* **STORED ROWS**:

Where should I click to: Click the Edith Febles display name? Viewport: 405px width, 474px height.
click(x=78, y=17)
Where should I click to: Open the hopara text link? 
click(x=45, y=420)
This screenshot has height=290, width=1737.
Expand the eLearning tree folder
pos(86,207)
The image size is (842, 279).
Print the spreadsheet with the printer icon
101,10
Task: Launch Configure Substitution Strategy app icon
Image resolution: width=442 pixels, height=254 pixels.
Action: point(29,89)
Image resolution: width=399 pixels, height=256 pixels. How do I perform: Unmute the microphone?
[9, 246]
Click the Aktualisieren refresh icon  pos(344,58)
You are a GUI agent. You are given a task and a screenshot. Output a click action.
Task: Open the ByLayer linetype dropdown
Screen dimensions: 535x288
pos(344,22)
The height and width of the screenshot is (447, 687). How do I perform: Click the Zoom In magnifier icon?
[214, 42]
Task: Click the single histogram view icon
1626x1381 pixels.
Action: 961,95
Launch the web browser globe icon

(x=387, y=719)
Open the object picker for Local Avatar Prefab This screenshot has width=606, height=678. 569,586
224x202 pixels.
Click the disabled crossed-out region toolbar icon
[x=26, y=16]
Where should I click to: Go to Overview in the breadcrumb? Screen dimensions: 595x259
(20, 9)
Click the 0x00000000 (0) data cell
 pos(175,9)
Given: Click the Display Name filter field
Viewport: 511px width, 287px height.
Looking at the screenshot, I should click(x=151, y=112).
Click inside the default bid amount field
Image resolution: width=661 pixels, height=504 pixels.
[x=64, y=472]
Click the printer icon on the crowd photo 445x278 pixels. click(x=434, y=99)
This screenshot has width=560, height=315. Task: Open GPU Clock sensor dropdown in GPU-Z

* **INSTRUCTION**:
Rewrite the listing, starting at its first line and ending at the line that contains "Open the object", with "refresh icon" replaced by "reload icon". Leave everything else unchanged.

* **SOLUTION FOR THIS PROBLEM**:
Where should I click to: Click the Edith Febles display name? Viewport: 405px width, 474px height.
click(x=78, y=17)
Where should I click to: Open the hopara text link? 
click(x=45, y=420)
This screenshot has height=290, width=1737.
Expand the eLearning tree folder
pos(86,207)
The image size is (842, 279).
Print the spreadsheet with the printer icon
101,10
Task: Launch Configure Substitution Strategy app icon
Image resolution: width=442 pixels, height=254 pixels.
Action: point(29,89)
Image resolution: width=399 pixels, height=256 pixels. How do I perform: Unmute the microphone?
[9, 246]
Click the Aktualisieren reload icon  pos(344,58)
You are a GUI agent. You are given a task and a screenshot. Output a click action.
Task: Open the ByLayer linetype dropdown
Screen dimensions: 535x288
pos(344,22)
The height and width of the screenshot is (447, 687). How do I perform: Click the Zoom In magnifier icon?
[214, 42]
Task: Click the single histogram view icon
1626x1381 pixels.
Action: 961,95
Launch the web browser globe icon

(x=387, y=719)
Open the object picker for Local Avatar Prefab This screenshot has width=606, height=678. 569,586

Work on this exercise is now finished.